# Brief
Your copy should run exactly from the line containing "Where should I click to: Choose" to the last line of the entries below, and it should include no pictures.

►

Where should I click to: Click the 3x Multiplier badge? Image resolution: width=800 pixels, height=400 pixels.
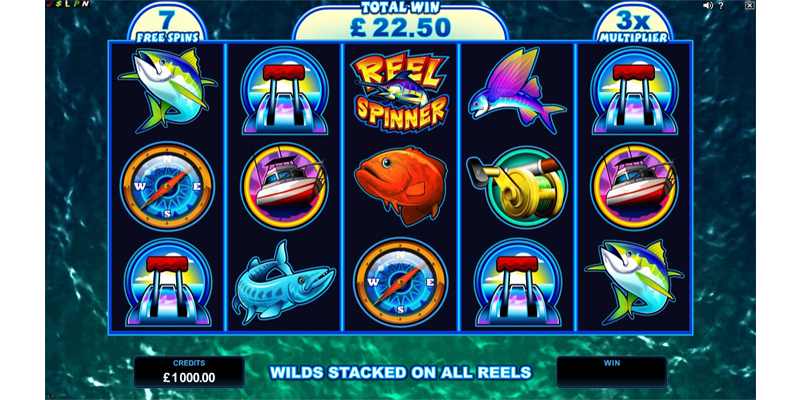pyautogui.click(x=633, y=23)
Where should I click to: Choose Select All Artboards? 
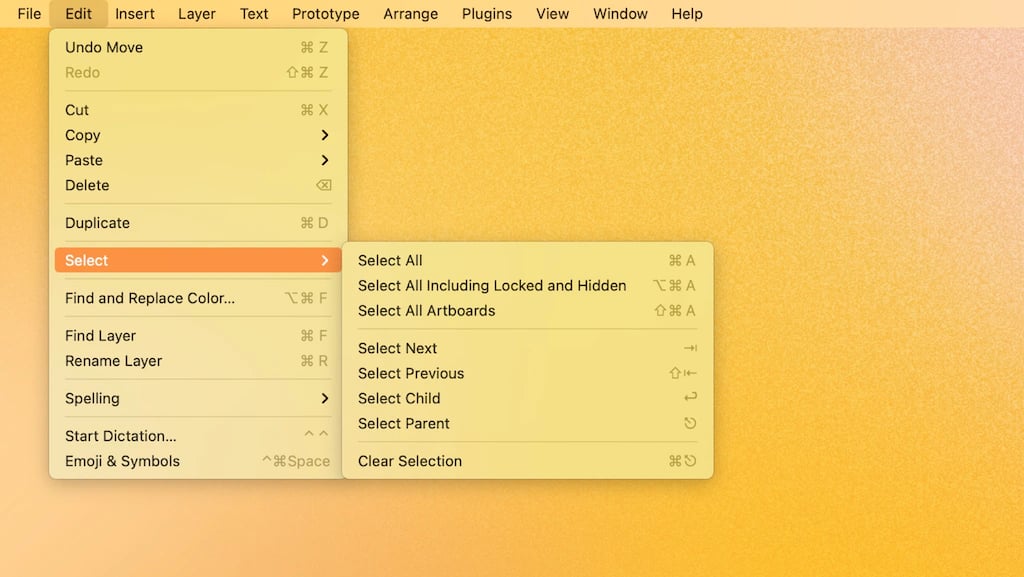pos(527,311)
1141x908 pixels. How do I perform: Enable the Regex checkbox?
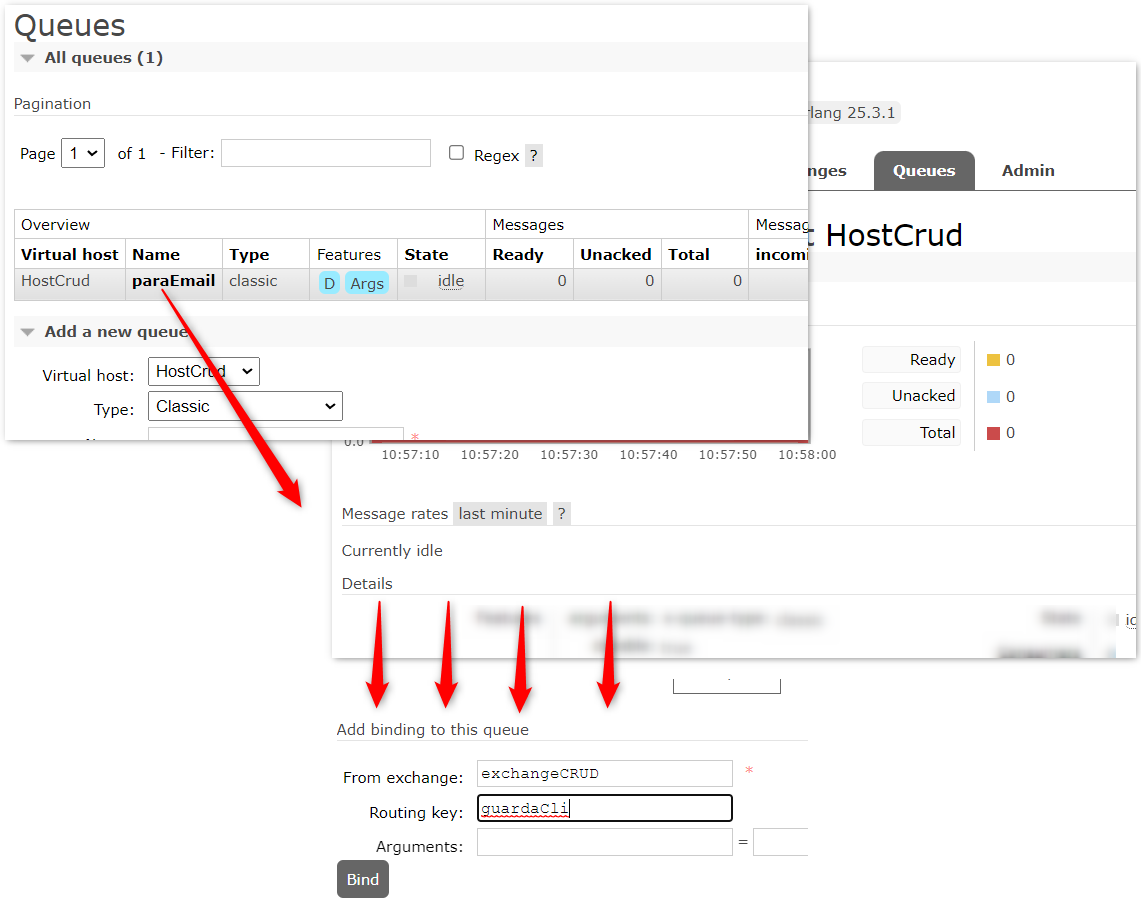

◄

# Exercise result
Where should I click to: Choose Select All Artboards? 
pos(527,311)
1141x908 pixels. How do I perform: Enable the Regex checkbox?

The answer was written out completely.